Niché dans le sud-ouest algérien, le Gourara abrite une tradition séculaire, l’ahellil. Au-delà d’être un genre musical, l’ahellil est une expression culturelle vibrante qui unit les communautés zénètes lors de cérémonies collectives. Poésie, chant polyphonique, musique et danse se mêlent pour créer un spectacle immersif célébrant la foi, l’histoire et l’identité zénète.

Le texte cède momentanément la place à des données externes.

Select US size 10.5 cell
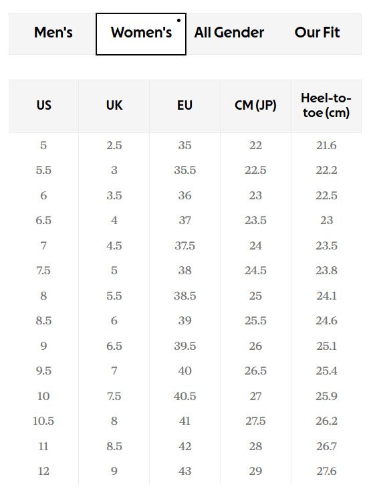371x499 pixels. (43, 421)
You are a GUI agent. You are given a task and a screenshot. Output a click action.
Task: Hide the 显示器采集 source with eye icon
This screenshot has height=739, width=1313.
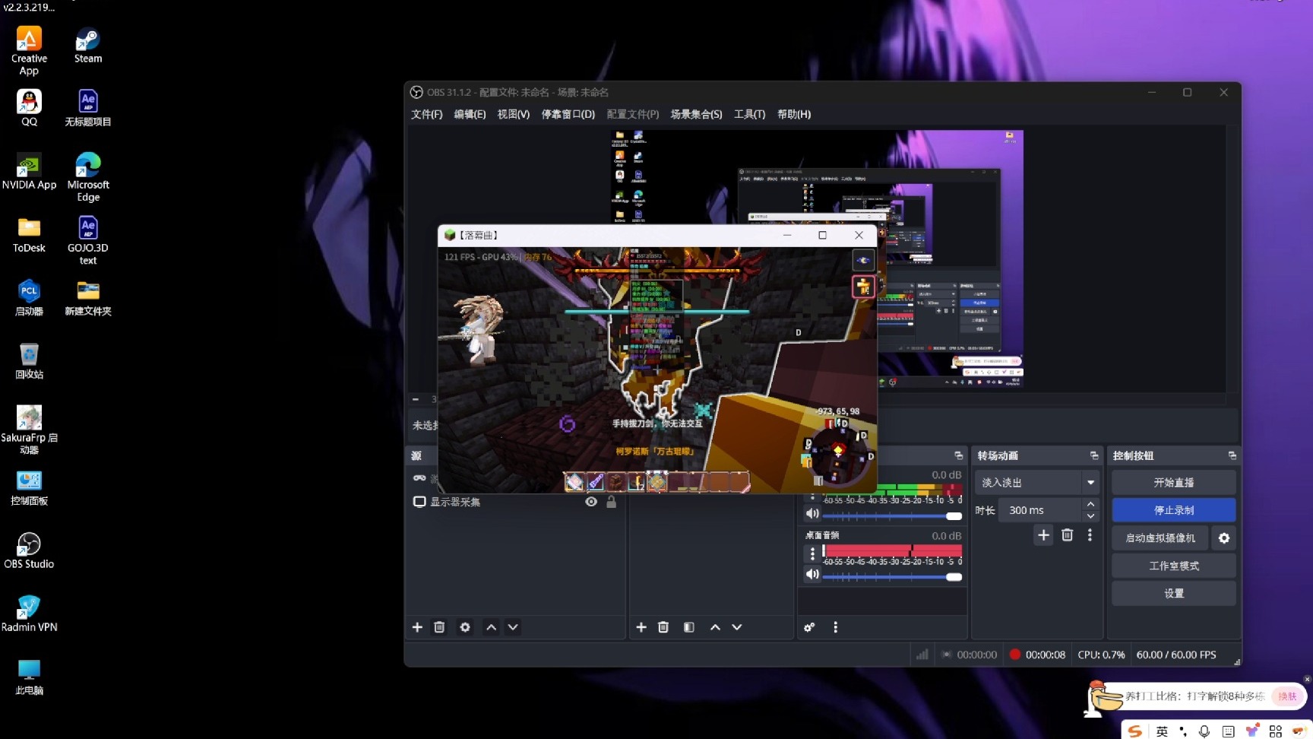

En 2008, l’ahellil a été inscrit au patrimoine culturel immatériel de l’humanité par l’Unesco. Cette reconnaissance couronne des décennies d’efforts acharnés pour préserver cette tradition ancestrale. Mouloud Mammeri, écrivain et chercheur éminent, a joué un rôle crucial dans la valorisation de l’ahellil. Dès 1971, en tant que directeur du centre de recherche en anthropologie, préhistoire et ethnologie (Crape), il a mené des expéditions dans la région du Gourara à la recherche de manuscrits en langue amazighe. C’est là qu’il a rencontré Moulay Seddik Slimane, qui lui a fait découvrir les richesses de cet art ancestral.

Fasciné par cette tradition, Mammeri a consacré de nombreux séjours au Gourara pour documenter et promouvoir l’ahellil. En collaboration avec le Crape et l’Unesco, il a produit un disque intitulé « Algérie Sahara » qui a permis de faire connaître cette musique au-delà de ses frontières régionales. Selon les recherches approfondies de Rachid Bellil, l’ahellil est un ensemble de poésies zénètes chantées à un rythme lent. Mammeri le décrivait comme « une manifestation à la fois musicale, littéraire et chorégraphique, célébrée comme un spectacle profane et une cérémonie quasi religieuse ».

Les textes de l’ahellil célèbrent Dieu, le Prophète, les saints de l’islam et les walis de la région du Gourara. Le nom « ahellil » dérive du mot arabe « tahlil » qui signifie « louange », contrairement à la déformation courante « ahl ellil » qui signifie « gens de la nuit ». Rabah, fils d’El-Hadj Barka, l’un des interprètes le plus emblématiques de cet art, raconte son initiation : “Petits, nous suivions les aînés lors des cérémonies et nous nous mettions à l’écart, par pudeur. On écoutait et on apprenait. Je transcrivais également les textes pour mon père. Il savait écrire pourtant, mais ça faisait partie de la transmission. Je devais avoir 17 ans”, déclare-t-il.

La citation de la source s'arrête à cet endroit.